Hooch, thanks so much for finding them for me! That's such a big help!


----------



## MHooch (Jun 15, 2007)

You're welcome! 

I'm really looking forward to seeing pics of your party.


----------



## Rikki (Aug 14, 2006)

Woot! Ordered my costume today (going with store-bought since all my costume effort is going towards the big party)!


----------



## pandora (Jul 15, 2004)

Picture? It is really rough, costume-wise. That is my last priority, usually. One year I spent a night working on making (decorating) a cool hat, but otherwise I stick to a basic costume and change the accessories every year. There's SOOO much more going on - you're making a wise choice. Find some cool accessories instead....Mama always said every girl needs a little black dress...she just didn't know it would be a witch's dress - LOL.


----------



## Rikki (Aug 14, 2006)

Here's what I ordered:




















And I made a purple and black necklace with matching earrings to wear with it. I don't have any pictures of them yet....will try to get some soon.
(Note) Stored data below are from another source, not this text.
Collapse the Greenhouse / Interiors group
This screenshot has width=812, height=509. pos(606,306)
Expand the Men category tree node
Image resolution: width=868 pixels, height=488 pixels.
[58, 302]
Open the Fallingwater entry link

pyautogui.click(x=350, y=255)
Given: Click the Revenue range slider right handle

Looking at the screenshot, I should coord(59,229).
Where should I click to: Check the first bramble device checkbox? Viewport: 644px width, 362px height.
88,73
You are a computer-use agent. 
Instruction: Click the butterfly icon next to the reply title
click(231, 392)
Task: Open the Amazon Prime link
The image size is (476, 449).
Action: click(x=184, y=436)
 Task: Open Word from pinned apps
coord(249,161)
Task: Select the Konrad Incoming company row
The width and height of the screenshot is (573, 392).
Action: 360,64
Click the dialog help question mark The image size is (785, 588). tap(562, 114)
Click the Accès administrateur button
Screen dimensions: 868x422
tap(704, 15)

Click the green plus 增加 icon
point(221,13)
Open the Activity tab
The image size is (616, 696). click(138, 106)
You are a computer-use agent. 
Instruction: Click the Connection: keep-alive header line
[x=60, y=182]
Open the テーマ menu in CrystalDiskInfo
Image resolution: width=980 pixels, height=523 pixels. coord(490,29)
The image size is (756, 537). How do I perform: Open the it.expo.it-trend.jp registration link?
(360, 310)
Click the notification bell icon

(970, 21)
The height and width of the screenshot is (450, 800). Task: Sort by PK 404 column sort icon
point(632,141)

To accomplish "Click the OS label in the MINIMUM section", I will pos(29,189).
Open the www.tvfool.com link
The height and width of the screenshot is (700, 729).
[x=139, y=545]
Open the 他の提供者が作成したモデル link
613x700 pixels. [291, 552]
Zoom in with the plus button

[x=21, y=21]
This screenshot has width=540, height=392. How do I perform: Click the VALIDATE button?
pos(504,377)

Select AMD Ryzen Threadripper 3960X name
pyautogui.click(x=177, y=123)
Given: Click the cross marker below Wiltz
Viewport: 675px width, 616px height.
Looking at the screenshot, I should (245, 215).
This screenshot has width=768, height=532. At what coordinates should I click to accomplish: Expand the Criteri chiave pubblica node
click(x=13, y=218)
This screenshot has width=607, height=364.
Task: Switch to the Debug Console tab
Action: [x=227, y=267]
Now, here's to hoping that I'll look as good in the costume as the model!


----------



## blackfog (Oct 9, 2008)

Nice dress am I am sure you will look great in it! Love those shoes!!!!!


----------



## pandora (Jul 15, 2004)

Very nice Rikki! That's a great costume and I agree the shoes are fabulous. Let me know how they feel....I'm such a baby now about shoes and those heels make me nervous. Half the party I'm usually running around in bare feet - LOL>


----------



## Si-cotik (Aug 12, 2009)

Wonderful costume Rikki...I had seen that before and wanted it...but I don't have the body for it


----------



## Rikki (Aug 14, 2006)

Thanks guys! I hope it looks as good in person as it does on the web. Pandora, I'll definitely let you know about the heels. 

I started making my invitations today! Sorry about the pictures - bad lighting and cell phone camera.


----------



## Si-cotik (Aug 12, 2009)

pretty-ful


----------



## pandora (Jul 15, 2004)

I love the damask patterned paper - beautiful!! You're printing the invite wording on vellum, right?


----------



## MHooch (Jun 15, 2007)

I have those shoes, they look FABULOUS....but they felt a little small to me in my regular size. Having a do-over, I'd order a larger size than normal. But the heels are a manageable height, and that's saying something...I _NEVER_ *EVER *wear shoes like that, and I didn't fall and kill myself


----------



## MHooch (Jun 15, 2007)

P.S. Rikki: That costume witll look *AWESOME *on you!!!


----------



## Rikki (Aug 14, 2006)

Aww, thanks Hooch!

Pandora, the damask paper is vellum. I'm going to be doing the wording by hand on each invite....all 30 of them - UGH! Why do I always decide to do things the hard way?  Anyway, I started on the first one today and I think it's going to look good but it's going to take a while to get them all done.


----------



## Britishwitch (Jan 5, 2008)

Rikki, that dress is stunning! You are going to look FANTASTIC! and the paper is beautiful. Can't wait to see the finished article! 

BW


----------



## Rikki (Aug 14, 2006)

Thanks BW! I'll try to remember to take pictures of the progress.


----------



## printersdevil (Sep 7, 2009)

I haven't been around since last fall, but realized that I have to get going on plans. We hosted our first Boo Bash last year and it was great. We will hold it again this year and I have a lot of new decor that I picked up the day after Halloween last year.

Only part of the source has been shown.